[Stored data entries]
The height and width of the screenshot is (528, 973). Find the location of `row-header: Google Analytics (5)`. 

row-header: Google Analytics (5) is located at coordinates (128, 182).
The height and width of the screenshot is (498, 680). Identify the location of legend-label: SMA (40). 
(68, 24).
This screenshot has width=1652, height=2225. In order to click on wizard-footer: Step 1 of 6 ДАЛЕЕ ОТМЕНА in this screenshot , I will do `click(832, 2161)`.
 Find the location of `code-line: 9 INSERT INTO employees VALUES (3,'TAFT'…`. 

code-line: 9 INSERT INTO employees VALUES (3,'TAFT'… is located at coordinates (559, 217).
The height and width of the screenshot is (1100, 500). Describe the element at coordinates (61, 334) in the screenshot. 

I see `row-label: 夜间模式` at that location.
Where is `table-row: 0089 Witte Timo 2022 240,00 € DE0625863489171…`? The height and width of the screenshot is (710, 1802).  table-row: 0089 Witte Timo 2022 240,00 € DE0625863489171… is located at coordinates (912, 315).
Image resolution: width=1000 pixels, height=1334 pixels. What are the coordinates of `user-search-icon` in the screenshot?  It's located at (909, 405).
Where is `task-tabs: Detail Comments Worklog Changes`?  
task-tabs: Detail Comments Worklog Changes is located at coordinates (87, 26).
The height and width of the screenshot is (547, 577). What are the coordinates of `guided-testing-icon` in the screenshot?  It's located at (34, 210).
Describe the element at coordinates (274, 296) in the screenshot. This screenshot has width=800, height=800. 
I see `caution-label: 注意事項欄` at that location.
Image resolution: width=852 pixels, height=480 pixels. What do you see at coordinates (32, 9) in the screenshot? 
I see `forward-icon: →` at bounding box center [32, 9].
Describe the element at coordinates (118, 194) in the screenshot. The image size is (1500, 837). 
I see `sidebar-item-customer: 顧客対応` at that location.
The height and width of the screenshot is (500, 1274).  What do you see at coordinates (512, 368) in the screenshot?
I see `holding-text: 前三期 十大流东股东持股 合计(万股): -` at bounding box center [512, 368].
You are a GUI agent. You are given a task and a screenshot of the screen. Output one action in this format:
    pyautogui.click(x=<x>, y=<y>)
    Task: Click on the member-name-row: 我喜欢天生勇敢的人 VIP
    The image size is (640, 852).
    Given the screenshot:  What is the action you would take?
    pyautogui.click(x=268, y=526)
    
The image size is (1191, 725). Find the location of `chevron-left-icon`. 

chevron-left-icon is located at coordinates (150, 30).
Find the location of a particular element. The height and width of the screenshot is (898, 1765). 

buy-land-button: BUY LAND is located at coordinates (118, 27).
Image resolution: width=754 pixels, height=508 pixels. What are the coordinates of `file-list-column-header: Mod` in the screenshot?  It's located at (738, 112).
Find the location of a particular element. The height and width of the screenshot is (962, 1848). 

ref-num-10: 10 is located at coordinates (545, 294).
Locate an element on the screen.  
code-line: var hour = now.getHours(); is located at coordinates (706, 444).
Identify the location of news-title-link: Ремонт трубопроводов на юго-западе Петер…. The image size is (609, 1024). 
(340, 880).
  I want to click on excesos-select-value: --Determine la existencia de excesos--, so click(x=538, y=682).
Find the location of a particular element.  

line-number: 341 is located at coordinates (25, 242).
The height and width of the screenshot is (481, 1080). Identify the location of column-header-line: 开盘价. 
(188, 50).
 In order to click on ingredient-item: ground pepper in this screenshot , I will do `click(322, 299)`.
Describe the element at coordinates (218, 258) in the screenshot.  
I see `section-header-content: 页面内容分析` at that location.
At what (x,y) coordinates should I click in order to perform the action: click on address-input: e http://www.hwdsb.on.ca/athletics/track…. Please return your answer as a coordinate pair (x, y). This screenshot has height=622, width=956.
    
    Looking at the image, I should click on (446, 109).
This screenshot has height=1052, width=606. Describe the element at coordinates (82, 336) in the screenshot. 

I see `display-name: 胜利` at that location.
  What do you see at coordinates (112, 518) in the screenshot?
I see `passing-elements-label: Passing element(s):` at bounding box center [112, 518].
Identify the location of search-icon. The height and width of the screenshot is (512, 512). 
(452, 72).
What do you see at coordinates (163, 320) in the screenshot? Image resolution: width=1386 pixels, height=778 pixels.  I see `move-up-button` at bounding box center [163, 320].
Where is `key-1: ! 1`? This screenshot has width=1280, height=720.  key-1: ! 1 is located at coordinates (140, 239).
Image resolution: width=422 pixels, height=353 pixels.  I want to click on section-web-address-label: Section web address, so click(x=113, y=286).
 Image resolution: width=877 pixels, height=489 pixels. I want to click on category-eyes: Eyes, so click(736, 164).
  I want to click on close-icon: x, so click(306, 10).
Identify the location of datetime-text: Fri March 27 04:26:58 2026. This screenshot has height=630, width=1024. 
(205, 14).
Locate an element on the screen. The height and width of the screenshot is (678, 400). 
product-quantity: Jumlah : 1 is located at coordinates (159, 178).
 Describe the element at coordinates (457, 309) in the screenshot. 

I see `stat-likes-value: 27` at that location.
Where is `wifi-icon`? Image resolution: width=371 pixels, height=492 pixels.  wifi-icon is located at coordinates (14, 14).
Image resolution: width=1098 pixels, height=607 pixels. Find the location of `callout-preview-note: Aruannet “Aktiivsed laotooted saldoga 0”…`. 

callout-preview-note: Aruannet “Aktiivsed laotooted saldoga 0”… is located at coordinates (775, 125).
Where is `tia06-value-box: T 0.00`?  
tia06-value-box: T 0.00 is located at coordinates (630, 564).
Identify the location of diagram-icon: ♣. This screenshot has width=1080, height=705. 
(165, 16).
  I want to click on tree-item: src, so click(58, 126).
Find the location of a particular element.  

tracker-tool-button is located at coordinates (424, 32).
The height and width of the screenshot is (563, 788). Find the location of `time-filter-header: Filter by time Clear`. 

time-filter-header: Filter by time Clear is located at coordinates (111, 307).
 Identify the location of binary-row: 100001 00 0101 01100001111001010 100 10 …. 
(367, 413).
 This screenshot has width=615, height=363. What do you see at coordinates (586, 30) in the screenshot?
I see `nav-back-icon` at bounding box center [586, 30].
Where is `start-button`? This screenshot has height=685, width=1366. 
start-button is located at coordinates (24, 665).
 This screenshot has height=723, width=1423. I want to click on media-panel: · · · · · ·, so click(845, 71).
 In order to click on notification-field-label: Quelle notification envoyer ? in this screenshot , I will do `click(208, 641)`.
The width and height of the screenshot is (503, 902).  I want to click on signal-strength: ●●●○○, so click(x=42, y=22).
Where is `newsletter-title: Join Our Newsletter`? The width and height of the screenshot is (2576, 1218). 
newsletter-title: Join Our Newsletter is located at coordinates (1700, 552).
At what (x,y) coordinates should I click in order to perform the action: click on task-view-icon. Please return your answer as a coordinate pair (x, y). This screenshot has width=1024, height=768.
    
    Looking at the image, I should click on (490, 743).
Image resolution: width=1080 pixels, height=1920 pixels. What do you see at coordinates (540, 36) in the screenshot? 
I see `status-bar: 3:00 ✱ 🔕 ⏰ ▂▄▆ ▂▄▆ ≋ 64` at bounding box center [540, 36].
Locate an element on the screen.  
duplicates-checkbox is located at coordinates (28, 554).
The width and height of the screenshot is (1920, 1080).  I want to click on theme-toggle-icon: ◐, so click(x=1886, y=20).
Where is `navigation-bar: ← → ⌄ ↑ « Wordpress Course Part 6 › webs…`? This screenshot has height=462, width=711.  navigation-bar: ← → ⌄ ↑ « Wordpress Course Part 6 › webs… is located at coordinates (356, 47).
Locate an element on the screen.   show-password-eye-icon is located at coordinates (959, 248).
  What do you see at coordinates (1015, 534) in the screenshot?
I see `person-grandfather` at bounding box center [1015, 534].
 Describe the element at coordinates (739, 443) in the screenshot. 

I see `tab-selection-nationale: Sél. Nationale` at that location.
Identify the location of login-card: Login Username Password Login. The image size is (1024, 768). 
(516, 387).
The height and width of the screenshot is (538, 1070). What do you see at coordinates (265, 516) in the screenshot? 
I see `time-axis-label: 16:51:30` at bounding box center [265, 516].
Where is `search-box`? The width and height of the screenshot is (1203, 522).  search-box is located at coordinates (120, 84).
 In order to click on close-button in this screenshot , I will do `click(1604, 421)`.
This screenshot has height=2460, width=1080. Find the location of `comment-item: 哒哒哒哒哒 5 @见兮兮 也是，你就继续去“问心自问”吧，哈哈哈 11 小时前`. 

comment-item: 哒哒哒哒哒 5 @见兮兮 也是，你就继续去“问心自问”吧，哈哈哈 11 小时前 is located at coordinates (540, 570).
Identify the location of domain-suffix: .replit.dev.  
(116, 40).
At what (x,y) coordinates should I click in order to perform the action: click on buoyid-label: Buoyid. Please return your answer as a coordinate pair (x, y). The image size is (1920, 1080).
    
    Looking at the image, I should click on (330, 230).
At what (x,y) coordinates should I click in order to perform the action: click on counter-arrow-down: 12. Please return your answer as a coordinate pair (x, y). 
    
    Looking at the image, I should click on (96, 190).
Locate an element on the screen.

Directions – Rewrite the records from the line with "The height and width of the screenshot is (500, 1274)." to the line with "center [512, 368].", changing "height and width" to "size" and keeping everything else the same.

Reply –
The size of the screenshot is (500, 1274).  What do you see at coordinates (512, 368) in the screenshot?
I see `holding-text: 前三期 十大流东股东持股 合计(万股): -` at bounding box center [512, 368].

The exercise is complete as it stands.